Some entries
=-=-=-=-=

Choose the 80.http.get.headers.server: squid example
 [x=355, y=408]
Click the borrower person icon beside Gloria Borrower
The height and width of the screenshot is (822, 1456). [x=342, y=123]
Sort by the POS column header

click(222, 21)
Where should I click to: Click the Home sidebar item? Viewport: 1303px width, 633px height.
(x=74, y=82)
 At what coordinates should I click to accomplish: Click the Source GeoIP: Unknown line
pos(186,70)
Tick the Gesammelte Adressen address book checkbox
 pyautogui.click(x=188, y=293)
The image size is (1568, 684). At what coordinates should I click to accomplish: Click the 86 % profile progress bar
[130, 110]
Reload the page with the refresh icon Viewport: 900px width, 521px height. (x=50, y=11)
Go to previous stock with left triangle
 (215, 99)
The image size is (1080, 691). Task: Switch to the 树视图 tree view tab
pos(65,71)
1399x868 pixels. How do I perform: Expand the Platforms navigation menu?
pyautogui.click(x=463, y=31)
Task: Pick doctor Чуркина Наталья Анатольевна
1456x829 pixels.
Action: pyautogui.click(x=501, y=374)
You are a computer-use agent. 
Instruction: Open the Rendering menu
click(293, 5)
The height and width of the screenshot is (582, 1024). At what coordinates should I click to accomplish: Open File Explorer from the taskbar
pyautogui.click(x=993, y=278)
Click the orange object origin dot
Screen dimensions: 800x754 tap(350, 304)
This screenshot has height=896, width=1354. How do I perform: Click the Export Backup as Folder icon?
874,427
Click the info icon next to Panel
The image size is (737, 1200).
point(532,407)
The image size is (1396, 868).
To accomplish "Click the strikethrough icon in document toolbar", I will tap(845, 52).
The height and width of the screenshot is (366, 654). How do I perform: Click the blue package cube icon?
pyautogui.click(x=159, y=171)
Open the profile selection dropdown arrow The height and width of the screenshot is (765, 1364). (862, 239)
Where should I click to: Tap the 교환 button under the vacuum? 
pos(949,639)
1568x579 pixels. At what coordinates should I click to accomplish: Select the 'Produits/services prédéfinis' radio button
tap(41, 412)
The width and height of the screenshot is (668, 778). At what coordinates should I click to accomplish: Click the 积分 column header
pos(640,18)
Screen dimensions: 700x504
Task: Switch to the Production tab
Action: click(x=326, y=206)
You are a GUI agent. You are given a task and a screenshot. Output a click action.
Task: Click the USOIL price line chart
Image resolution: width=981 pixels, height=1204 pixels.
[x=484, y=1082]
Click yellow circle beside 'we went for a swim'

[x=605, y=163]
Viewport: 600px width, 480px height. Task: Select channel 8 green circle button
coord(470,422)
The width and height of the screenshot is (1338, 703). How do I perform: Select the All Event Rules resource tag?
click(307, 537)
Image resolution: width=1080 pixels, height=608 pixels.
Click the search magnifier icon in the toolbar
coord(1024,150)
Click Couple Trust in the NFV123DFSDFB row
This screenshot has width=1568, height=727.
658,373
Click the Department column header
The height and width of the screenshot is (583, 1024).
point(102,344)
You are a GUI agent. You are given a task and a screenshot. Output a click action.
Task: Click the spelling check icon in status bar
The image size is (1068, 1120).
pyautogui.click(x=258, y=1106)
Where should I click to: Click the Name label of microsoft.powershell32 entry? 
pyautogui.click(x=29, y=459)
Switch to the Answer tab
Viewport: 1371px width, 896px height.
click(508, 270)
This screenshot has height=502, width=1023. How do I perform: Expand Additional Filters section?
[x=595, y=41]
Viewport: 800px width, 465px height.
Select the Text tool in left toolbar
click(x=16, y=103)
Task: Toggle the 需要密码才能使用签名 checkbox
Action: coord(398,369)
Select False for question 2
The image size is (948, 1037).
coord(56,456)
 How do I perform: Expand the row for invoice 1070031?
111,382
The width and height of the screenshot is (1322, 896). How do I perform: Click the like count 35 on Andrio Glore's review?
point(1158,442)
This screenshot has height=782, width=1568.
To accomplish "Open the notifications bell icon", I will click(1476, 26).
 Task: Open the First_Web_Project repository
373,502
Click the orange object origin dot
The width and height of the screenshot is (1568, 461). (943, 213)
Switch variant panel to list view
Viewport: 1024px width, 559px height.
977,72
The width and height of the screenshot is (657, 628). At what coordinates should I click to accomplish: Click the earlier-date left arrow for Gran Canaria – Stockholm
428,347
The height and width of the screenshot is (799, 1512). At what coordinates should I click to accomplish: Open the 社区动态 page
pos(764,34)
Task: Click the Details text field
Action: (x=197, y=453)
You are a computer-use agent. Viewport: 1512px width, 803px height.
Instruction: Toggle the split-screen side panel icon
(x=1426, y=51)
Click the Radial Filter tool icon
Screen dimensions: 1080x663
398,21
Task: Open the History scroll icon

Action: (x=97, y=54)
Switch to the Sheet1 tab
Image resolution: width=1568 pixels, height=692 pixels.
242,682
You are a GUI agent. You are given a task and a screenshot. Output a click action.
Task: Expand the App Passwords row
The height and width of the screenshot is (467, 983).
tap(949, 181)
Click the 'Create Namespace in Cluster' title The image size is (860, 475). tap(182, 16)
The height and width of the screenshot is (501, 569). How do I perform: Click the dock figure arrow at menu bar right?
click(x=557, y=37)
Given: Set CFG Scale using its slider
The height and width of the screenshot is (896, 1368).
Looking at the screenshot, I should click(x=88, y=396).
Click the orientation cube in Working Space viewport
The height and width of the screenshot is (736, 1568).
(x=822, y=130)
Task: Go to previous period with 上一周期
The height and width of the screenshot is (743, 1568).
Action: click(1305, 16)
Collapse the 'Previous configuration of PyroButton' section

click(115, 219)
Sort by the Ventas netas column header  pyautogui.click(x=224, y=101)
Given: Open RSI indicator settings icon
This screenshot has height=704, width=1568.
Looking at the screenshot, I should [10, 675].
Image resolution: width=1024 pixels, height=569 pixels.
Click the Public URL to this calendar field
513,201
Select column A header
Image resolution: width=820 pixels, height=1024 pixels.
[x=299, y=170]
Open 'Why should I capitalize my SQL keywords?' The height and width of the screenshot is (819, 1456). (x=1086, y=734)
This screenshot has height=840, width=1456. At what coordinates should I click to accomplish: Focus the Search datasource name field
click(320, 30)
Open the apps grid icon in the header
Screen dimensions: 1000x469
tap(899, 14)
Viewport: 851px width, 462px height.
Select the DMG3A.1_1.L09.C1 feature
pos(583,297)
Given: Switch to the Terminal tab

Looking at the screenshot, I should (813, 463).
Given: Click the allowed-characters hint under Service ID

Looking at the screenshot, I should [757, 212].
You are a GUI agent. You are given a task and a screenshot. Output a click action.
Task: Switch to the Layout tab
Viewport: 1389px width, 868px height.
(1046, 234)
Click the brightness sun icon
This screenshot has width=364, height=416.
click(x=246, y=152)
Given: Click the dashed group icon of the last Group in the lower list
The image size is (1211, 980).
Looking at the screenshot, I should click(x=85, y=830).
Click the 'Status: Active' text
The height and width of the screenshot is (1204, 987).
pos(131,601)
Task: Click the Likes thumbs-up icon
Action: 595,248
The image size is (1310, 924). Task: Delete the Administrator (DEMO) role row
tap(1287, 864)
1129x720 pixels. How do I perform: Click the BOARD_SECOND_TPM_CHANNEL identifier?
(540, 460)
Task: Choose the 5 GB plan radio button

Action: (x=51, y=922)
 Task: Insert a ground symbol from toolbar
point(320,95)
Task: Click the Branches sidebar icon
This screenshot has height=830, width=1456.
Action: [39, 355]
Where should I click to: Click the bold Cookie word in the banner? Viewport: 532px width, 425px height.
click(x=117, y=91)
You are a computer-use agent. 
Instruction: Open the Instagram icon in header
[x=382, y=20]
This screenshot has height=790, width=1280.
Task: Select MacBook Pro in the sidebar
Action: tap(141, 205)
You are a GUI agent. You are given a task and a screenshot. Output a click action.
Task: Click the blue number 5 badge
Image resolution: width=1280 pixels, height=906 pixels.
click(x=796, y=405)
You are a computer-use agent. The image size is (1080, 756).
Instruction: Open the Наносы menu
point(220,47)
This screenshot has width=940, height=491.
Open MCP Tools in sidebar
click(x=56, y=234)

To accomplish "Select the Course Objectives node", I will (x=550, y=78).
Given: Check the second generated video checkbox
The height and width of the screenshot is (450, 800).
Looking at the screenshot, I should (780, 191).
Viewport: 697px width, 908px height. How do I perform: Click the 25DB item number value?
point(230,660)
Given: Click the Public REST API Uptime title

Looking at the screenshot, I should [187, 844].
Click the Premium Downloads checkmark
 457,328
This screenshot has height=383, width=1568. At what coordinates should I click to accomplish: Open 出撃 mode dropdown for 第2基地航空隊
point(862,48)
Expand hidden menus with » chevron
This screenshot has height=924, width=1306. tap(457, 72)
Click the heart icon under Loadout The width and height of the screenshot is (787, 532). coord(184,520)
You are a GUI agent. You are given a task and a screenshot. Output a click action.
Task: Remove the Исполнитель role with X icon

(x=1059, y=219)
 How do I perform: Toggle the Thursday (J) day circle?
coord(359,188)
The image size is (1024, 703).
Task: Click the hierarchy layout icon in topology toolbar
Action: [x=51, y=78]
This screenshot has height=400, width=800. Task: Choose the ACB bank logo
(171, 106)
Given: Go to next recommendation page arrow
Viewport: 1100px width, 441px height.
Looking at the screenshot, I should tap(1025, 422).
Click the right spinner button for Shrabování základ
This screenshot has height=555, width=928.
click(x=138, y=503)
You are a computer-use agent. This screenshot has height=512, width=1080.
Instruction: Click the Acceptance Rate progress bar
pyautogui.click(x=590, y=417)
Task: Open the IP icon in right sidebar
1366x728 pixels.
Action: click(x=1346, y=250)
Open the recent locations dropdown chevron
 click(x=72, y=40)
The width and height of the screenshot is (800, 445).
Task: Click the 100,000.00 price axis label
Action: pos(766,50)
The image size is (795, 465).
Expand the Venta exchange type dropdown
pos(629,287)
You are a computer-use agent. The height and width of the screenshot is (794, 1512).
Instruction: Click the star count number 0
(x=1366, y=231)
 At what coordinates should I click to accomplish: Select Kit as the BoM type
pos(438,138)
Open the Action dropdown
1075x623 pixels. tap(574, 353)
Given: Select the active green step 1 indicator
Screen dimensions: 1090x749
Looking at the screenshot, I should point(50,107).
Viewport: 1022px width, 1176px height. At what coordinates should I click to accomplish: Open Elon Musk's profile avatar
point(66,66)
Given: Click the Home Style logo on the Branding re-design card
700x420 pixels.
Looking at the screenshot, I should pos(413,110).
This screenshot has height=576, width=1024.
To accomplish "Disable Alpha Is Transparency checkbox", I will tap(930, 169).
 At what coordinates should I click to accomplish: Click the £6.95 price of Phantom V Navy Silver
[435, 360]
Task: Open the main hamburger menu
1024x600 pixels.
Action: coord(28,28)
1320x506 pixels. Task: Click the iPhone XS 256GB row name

=-=-=-=-=

How many lines in the entries above contain the string "page", matching case exactly? Reply with the number alone.

3